By Curt Peterson
Killington Planning Commission members were surprised by the large attendance at their July 24 meeting.
People showed up out of concern of short term rental regulations.
“The Planning Commission wasn’t even going to discuss short-term rentals at this regular monthly meeting but the news that a draft [proposal] exists traveled fast and we had to give people a chance to be heard,” Interim Zoning Officer Preston Bristow said.
A short-term rental is defined as a property rented for less than 30 days—most often by the weekend or the week.
A new proposal would require short term rentals to be compliant with zoning, inform insurance providers of rental status, satisfy state Fire Safety Inspection and have sufficient water supply and wastewater treatment systems to handle an authorized number of occupants in each unit. The town would know how many short term rental units there are and be confident that safety and health accommodations are adequate.
Asked about any cost to landlords, Town Manager Chet Hagenbarth said the commission talked about $200 per year per unit, which would be meant to cover all costs to the town of handling short term rentals and enforcing health and safety requirements, but they haven’t nailed down an amount.
“This isn’t about raising revenue, and it isn’t about burdening short term rental owners—it’s purely about health and safety,” he said.
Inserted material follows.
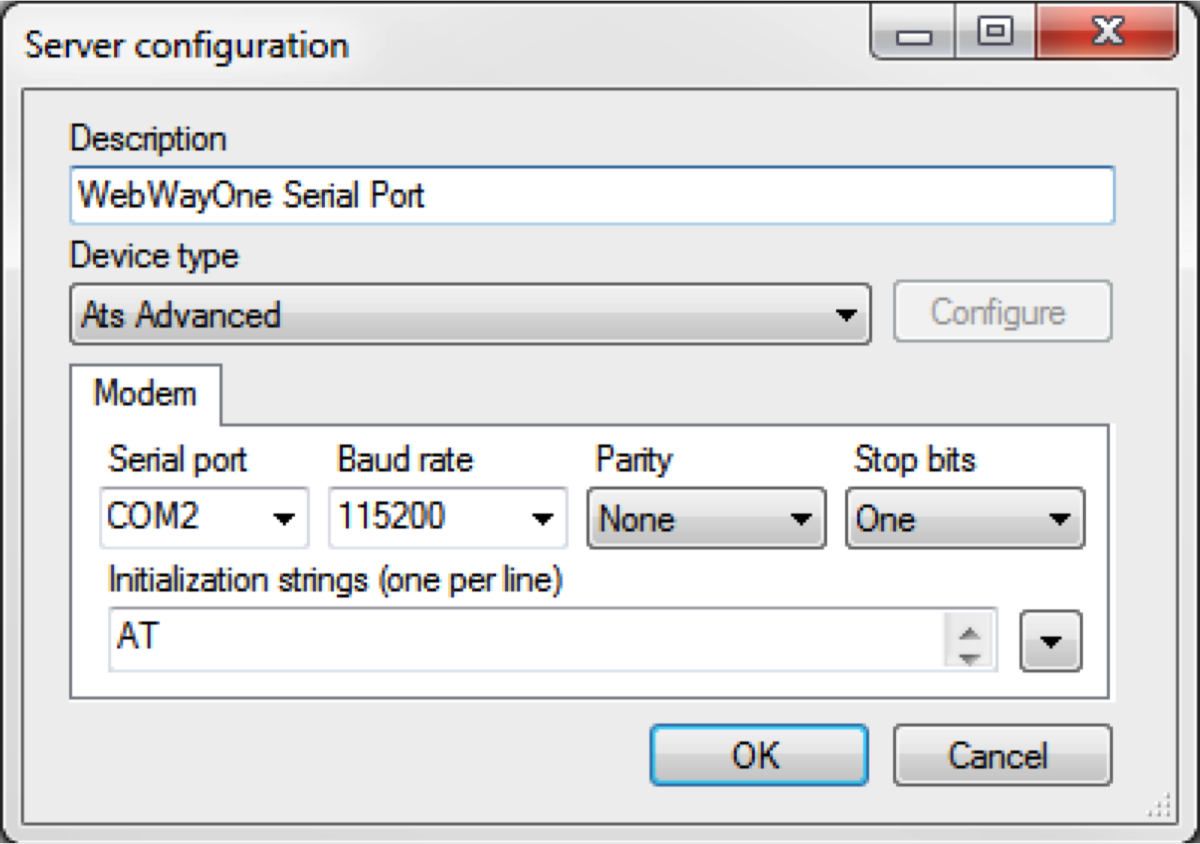Open initialization strings preset arrow button
The height and width of the screenshot is (844, 1200).
click(1050, 641)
Commission member Chris Karr said he is against a short term rental fee– other services and enforcement are covered by taxes, and Karr feels short term rentals should be treated the same way.
Commission chair David Rosenbloom said he was against charging a fee as well.
Many in the audience were short term rental owners with concerns about regulations that might reduce their income, make their properties worth less on the real estate market, or both. Relieved by Hagenbarth’s explanation, they were still leery about any new ordinance.
Yvonne Carla, who owns several short term rentals, said it was unfair that “one bad apple” had inspired regulation that would affect every short term rental owner, referring to a landlord who is in court with Killington now over an overflowing septic system due to alleged over-occupancy of a short term rental.
“Is there a list of failed septic systems besides this one bad apple?” she asked Hagenbarth.
He told her there have only been two of which he is aware, and there is no formal list of failed systems.
short term rental owner Larry Ackerman asked if it was his problem if a property is found to be occupied by more people than allowed.
Rosenblum said, “If it’s a persistent problem, it’s probably a problem for you—if it’s just an odd event, then no.”
Commission member Vito Rasenas told Ackerman that some short term rental owners charge a deposit that is unreturnable if there are occupancy or behavior violations.
Rosenblum said the Commission will finalize a proposed regulation and pass it along to the Select Board. If they approve, there would be a public hearing to gather public reaction.